“Can you respond to this?” asks a reader via Twitter. “Conservative friends are posting it all over.” It turns out that “this” is a headline from CNS:
IRS: Cheapest Obamacare Plan Will Be $20,000 Per Family
Apparently conservatives are outraged by this, but I have one question for them: just how much do you think healthcare coverage costs? Do you have any clue at all?
It turns out that the IRS published some final regs related to Obamacare recently, and in an effort to be helpful they provided some worked-out examples that include some assumptions about how much health coverage is likely to cost for various kinds of families. In one example, they assume that a worker can buy coverage for himself for $5,000 and coverage for his entire family of four for $20,000. They then work out the tax implications of all this.
So is this unusual? Not really. The average cost of healthcare coverage for a family is currently about $16,000, and by 2015 (the base year for the IRS examples) that will probably be around $18,000 or so. And that’s for employer-sponsored plans.

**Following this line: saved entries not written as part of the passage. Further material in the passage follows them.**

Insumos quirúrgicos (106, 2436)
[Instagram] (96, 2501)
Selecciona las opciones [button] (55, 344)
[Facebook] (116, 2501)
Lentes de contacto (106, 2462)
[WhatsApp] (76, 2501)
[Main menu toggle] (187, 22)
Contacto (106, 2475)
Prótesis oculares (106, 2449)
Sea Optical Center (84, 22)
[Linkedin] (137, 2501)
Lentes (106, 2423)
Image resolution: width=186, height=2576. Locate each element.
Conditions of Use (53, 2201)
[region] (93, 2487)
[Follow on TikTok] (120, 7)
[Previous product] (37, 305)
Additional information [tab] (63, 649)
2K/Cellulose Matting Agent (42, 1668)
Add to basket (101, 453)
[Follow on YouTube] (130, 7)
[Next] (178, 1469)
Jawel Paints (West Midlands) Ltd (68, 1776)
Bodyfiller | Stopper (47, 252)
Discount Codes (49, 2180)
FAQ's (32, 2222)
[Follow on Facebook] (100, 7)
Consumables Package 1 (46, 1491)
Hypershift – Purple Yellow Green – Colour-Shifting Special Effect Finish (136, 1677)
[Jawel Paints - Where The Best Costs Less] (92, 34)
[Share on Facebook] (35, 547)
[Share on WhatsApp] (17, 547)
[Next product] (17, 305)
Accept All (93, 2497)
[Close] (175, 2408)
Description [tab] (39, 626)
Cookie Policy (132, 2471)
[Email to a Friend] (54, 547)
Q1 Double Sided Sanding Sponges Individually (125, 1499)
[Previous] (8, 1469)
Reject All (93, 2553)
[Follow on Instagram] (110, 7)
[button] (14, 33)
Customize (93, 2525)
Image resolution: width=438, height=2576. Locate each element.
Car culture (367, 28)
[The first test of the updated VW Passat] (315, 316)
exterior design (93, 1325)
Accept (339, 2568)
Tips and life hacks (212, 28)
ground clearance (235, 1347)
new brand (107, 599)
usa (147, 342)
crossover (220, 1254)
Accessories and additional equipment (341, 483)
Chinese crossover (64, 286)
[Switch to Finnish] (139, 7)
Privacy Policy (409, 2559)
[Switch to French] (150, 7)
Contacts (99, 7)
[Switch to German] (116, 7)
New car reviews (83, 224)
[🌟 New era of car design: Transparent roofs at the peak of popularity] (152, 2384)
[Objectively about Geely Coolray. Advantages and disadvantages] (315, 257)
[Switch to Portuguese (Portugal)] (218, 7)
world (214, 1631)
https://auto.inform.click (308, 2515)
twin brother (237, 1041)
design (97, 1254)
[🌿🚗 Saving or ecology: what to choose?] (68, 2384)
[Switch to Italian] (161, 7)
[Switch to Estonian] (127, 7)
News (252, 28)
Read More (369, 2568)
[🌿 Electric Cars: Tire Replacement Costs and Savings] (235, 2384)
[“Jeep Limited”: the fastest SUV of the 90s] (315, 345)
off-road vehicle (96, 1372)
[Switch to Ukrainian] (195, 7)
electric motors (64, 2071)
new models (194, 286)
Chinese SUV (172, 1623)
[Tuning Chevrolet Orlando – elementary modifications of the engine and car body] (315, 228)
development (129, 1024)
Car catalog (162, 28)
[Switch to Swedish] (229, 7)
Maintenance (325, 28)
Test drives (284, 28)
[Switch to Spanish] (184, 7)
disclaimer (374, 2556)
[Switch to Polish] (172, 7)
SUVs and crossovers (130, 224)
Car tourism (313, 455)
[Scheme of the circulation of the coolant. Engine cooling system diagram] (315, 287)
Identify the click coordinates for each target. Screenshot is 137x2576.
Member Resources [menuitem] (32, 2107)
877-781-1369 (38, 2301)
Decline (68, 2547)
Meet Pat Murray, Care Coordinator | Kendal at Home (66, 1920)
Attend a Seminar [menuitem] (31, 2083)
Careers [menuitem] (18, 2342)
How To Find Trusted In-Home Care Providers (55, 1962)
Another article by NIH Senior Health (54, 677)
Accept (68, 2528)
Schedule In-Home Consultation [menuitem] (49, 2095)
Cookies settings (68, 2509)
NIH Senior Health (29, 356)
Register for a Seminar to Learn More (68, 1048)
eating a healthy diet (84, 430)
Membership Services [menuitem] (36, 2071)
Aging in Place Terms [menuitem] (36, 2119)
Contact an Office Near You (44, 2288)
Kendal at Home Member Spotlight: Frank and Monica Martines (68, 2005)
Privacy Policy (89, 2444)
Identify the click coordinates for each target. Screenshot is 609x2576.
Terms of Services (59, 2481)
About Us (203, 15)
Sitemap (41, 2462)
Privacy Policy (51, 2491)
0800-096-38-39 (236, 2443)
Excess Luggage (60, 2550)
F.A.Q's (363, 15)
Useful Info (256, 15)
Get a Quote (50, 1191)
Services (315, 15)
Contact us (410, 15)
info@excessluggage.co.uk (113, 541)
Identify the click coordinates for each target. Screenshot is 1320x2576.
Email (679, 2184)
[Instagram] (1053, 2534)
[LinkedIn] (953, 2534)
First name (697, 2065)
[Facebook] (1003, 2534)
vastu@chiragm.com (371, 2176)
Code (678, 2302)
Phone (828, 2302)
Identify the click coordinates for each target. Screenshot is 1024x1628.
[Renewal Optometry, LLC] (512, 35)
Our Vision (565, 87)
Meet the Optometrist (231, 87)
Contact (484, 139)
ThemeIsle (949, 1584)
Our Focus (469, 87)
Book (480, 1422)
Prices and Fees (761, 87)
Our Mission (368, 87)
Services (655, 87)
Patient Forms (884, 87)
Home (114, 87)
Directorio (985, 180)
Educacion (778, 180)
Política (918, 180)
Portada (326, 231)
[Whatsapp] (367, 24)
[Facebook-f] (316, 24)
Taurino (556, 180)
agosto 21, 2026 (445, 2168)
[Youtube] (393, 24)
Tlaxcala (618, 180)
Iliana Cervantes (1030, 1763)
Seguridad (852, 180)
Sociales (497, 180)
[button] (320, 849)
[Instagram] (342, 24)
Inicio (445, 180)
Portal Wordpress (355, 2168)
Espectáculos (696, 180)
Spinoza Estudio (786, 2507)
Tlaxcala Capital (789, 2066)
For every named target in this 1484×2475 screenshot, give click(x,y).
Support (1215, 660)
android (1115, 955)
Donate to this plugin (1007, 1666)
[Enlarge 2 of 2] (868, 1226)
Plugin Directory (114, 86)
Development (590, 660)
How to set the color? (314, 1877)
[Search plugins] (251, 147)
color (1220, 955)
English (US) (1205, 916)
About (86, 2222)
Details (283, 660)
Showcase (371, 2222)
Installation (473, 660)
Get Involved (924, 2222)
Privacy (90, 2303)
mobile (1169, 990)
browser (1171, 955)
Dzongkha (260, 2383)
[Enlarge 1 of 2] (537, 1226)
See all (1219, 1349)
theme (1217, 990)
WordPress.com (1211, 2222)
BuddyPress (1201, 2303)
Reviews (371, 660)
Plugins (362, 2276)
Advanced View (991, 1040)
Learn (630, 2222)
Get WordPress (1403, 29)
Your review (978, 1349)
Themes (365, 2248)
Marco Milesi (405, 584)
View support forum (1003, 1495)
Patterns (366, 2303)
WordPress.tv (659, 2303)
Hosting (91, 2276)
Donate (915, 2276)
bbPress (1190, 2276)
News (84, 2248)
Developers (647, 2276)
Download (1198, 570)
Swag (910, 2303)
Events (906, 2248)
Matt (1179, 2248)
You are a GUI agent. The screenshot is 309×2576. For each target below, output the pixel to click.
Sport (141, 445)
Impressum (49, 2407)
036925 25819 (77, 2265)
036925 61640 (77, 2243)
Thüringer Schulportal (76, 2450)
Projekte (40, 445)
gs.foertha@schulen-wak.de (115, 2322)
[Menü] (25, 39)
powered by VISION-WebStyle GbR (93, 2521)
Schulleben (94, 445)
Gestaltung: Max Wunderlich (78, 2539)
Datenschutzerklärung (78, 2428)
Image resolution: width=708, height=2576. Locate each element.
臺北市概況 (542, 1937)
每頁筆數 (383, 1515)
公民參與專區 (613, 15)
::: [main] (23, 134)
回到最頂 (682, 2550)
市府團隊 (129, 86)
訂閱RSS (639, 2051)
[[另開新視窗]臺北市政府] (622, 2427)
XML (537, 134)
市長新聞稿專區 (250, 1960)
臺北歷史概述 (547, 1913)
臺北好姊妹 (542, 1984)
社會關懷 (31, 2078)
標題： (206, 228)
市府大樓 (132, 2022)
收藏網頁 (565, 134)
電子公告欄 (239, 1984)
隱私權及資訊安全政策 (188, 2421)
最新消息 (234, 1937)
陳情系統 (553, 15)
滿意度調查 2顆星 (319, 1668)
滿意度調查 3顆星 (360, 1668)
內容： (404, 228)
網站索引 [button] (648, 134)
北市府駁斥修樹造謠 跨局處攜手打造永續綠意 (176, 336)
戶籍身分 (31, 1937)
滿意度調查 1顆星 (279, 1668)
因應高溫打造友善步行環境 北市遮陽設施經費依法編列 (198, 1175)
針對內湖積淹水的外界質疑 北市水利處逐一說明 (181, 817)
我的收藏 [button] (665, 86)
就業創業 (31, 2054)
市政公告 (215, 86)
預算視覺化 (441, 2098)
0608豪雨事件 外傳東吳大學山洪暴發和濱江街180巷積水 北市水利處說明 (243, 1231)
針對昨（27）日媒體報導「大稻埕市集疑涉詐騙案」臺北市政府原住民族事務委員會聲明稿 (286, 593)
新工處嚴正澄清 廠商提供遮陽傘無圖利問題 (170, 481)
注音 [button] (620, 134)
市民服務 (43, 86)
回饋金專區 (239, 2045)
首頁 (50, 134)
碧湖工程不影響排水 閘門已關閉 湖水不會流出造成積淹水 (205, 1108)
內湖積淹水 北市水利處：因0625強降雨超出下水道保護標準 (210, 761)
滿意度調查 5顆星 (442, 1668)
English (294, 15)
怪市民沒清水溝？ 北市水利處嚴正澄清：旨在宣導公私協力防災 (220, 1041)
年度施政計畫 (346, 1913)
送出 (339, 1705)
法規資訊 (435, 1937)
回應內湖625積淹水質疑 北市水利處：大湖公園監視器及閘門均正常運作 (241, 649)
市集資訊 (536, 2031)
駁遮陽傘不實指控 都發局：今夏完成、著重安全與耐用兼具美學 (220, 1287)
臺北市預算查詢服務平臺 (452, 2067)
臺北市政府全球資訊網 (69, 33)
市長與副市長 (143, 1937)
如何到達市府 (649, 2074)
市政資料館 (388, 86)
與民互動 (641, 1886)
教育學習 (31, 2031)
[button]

Individual plans are generally steeper, so $20,000 isn’t a bad guess. It might be a little high, but not by much. And the family in question will, of course, be eligible for generous subsidies that bring this cost down substantially, thanks to the Affordable Care Act. They won’t actually pay $20,000 per year.
So is this outrageous? An example of Obamacare run amok? Hardly. It’s just an example of how damn much healthcare coverage costs in America and why we needed Obamacare in the first place. Apparently a lot of conservatives are shocked when they find this out.